The Soldier’s Psalm

Title: The Soldier's Psalm

Bible Book: Psalms 91 : 1-16

Author: Franklin L. Kirksey

Subject: Independence Day; America; Memorial Day



The Soldier’s Psalm, a designation for the 91st Psalm, is for all who are in the army of the Most High. The name “Most High” comes from the Hebrew word, “Elyon,” meaning “the possessor of heaven and earth, over all the earth.” The first mention of this name for God is found in Genesis 14:18-20. Dr. Warren W. Wiersbe affirms, “He is higher than the kings of the earth and the false gods of the nations.”[1]

I understand in WWI the 91st Brigade recited the 91st Psalm daily, no doubt it brought peace and comfort to the hearts of those who were genuine believers. In WWII people gave soldiers The Heart Shield Bible or The Shield and New Testament which “fits snugly in uniform pocket. The Engraved Gold-Plated steel front cover protects his heart.” The following message is engraved on the cover: “May this keep you safe from harm.”[2]

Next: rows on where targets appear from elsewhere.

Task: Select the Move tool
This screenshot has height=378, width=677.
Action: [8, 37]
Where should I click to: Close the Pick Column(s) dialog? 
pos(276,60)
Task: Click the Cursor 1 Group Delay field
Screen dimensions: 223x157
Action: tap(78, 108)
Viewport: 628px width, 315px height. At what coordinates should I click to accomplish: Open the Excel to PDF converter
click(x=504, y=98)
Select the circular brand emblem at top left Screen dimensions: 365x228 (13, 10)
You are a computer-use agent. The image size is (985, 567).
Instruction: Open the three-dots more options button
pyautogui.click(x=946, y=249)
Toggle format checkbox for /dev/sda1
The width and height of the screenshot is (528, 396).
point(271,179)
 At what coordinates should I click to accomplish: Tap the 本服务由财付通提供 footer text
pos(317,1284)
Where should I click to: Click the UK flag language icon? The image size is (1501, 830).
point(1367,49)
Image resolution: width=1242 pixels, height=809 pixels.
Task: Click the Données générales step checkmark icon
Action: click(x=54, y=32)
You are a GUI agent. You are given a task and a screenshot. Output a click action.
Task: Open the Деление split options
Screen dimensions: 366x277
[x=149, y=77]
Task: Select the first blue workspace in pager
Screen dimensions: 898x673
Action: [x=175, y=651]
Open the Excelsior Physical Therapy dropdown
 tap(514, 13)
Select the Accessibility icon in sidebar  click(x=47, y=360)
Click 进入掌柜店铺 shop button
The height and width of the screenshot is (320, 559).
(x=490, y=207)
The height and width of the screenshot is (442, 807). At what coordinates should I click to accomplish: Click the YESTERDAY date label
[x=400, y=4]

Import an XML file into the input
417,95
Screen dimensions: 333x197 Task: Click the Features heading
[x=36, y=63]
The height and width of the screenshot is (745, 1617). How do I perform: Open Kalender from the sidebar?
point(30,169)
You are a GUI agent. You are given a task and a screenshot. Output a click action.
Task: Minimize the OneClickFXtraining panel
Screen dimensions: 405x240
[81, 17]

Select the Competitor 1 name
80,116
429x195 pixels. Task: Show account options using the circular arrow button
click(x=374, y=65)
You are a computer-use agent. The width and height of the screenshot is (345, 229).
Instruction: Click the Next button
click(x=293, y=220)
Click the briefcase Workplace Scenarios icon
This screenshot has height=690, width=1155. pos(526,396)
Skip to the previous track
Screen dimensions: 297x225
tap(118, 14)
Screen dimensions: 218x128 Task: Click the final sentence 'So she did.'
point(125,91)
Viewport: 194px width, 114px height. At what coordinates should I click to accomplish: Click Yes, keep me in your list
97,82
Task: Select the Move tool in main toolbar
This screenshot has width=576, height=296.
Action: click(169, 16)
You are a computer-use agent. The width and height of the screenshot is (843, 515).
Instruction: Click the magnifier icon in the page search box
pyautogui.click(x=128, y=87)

Recently, I read the following in a note clipped by Dr. Michael Guido (1915-2009), “An army lieutenant and his buddy were sent on an important and dangerous mission. Suddenly the enemy appeared! The lieutenant prayed, ‘Lord, the responsibility is now yours.’ A blast from the enemy struck him in the chest and bowled him over. His comrade thought he was dead, but he wasn’t.

Later he wrote, ‘My buddy thought I was dead, and was amazed when I tried to get up. Dazedly, I took my Bible from my shirt pocket, over my heart. Silently I looked at the jagged hole in its cover. A bullet had ripped through to the ninety-first Psalm and stopped at the verse which reads, ‘A thousand shall fall at thy side . . . but it shall not come nigh thee!’ In profound gratitude I said, ‘Thank You, precious Lord!’”

Dr. Charles Moinet (1842-1913), of Kensington, England, explains, “Rarely, if anywhere, has faith made so complete a shield of God, or planted itself so firmly within the circle of His defence. . . . The ancient Church used it as its ‘Invocavit,’ to rally and encourage the hearts of the faithful in troublous and stormy times. The question is, How are we to understand it? Is it true? Can a man, because he is a Christian, and fears God, count upon such immunity as is here described? Does he lead a sort of charmed life, clothed with impenetrable armour, which no shaft of pestilence can pierce, so that while thousands or tens of thousands may fall at his right hand, he shall never be touched? We know that it is not so. . . . Is there, then, any way in which we can interpret it, so as to use it with intelligence and profit to ourselves?”[3]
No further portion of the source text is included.